Our last stop was at the river Jordan at a site most likely close to where St. John the Baptist ministered. We watched as a group of Russian Orthodox pilgrims immersed themselves (after singing a lovely hymn). I was pleased to see that they didn't do the rebaptism thing, as they believe (as we do) that we only need "one baptism for the forgiveness of sin."

This tour was well worth the time and expense. I look forward to a day when I can get around to these places and spend more time, but for now, the tours will do.

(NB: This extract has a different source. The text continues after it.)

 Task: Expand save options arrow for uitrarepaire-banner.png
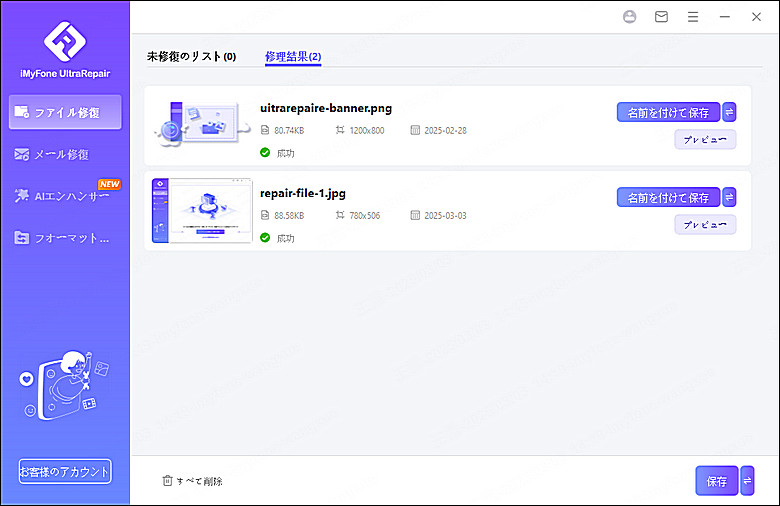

By the way, if you follow some of the shows on the History channel, you can expect to run into some of the documentary hosts that you see on those shows. On my first visit, I walked right behind the Naked Archaeologist himself, Simcha Jacobivici. I was disappointed when he got involved in the whole Tomb of Jesus thing, but I still like his show. This time, as I was walking by a dig next to the south wall of the Old City, and I saw one of the regular experts on many of these shows. In any case, it's a fascinating place to go.

At the end of the week, I took another tour of Caeserea, Acre, and Haifa. Those photos are coming soon.